PROBLEM DESCRIPTION: Reproduce, word for word, the part of the blog post on living with ME below that opens with the words containing "Leading up to" and closes with "you have DLA.".

TEXT SEGMENT:

▼

I am realising that it is so important to me to be able to choose what I do with the limited energy I have, but to also have it recognised what I need when my energy levels are low.

I went for my medical this week from my GP for respite care for looking after children. I suspect that part of the success of her responses came because they find I’m tired but I want to do these conversations easier than I’m tired and I need help. I explained how much I was prepared to do in order to save up my energy so that one weekend a month I can look after a child in my own home. She was impressed – you have really thought this through – this sounds great!

Leading up to doing this, there has been such a lot of debate in my head. What if I project all my well bits, and then get the not well bits ignored when I really need it? What if I get accepted, and then one day if I have my own children have to fight for the opposite – I need help, and I have exactly the same symptoms? There is another lady with ME doing respite care that has been recently approved. The assessors are not deterred when you say you have DLA.

DLA is a benefit awarded on the basis of your ability to care for yourself and walk. I get low rate – and it’s awarded on the basis I have difficulty with both. Now, the more I’ve thought about it, the more confused I am. I feel like I am only able to define my disability on the boxes I have to fill in on that form – so what happens if I want to cook a big fancy dinner – or look after a child that requires both feeding and caring? According to the form – well, I need help with that all the time.

It doesn’t explain that no matter what I do, my concentration is poor and I feel ill – but that doesn’t stop me from being able to care for myself and another child. I just have to rest more, and adapt more in order to do it. However, no DLA, no WTC, and I would be unable to afford to live, as I am too unwell to work full time.

Being treated as a fully functioning adult at work, means when I do have to defend how I manage to look after children (you do know that they can run fast don’t you? you do know that they can have difficult behaviour?), is sometimes quite alien – as I have to find the words to explain to someone who is just looking at me with – you do know childcare is exhausting?

Looking after children can cost me a lot of time in bed. Now, I am not advocating self-destructive behaviour – look at me, what a good soldier am I, battling against the mighty ME by pushing my body to the limits! That kind of behaviour can lead to very bad relapses. What I am saying is – I would like to live my life in a way that if I have to spend days in bed to save up days of energy – I’d like to spend that energy on what I love, and sometimes that might be in a crazy way.

Pushing to do respite in my head is actually a sign of lunacy – but something tells me deep down – that it’s the kind of lunacy that works for me. Ironically – if I got approved, I’m already way more motivated to taking rests when I’d rather be doing things – because the goal looks so much more fun : ).

Labels: , , , , ,

Monday, January 21, 2008

A new life

Well, the problem with losing an old life is that the only thing that can replace it, is a new life. And they don't come all prepackaged in Tesco.

▲

PROVIDED INFORMATION:

▼

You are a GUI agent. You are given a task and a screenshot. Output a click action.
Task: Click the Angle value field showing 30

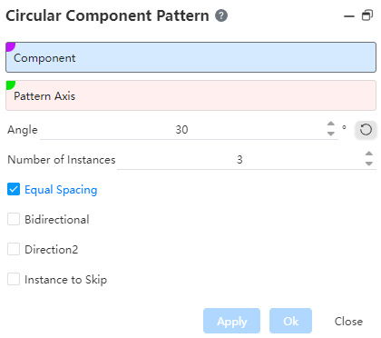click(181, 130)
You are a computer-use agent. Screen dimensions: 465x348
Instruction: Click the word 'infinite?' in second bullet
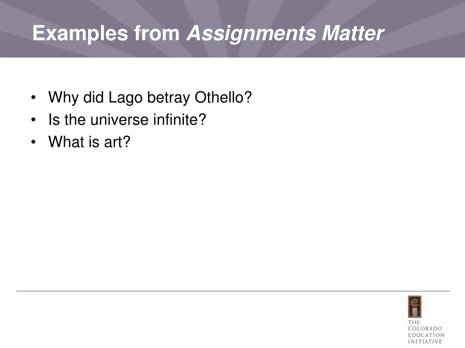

▲
▼

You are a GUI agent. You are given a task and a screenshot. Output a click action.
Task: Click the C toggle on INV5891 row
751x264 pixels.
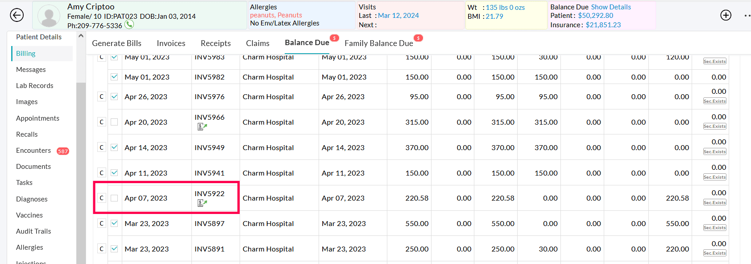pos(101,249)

▲
▼

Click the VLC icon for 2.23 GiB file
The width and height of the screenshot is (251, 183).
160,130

▲

RESPONSE:
Leading up to doing this, there has been such a lot of debate in my head. What if I project all my well bits, and then get the not well bits ignored when I really need it? What if I get accepted, and then one day if I have my own children have to fight for the opposite – I need help, and I have exactly the same symptoms? There is another lady with ME doing respite care that has been recently approved. The assessors are not deterred when you say you have DLA.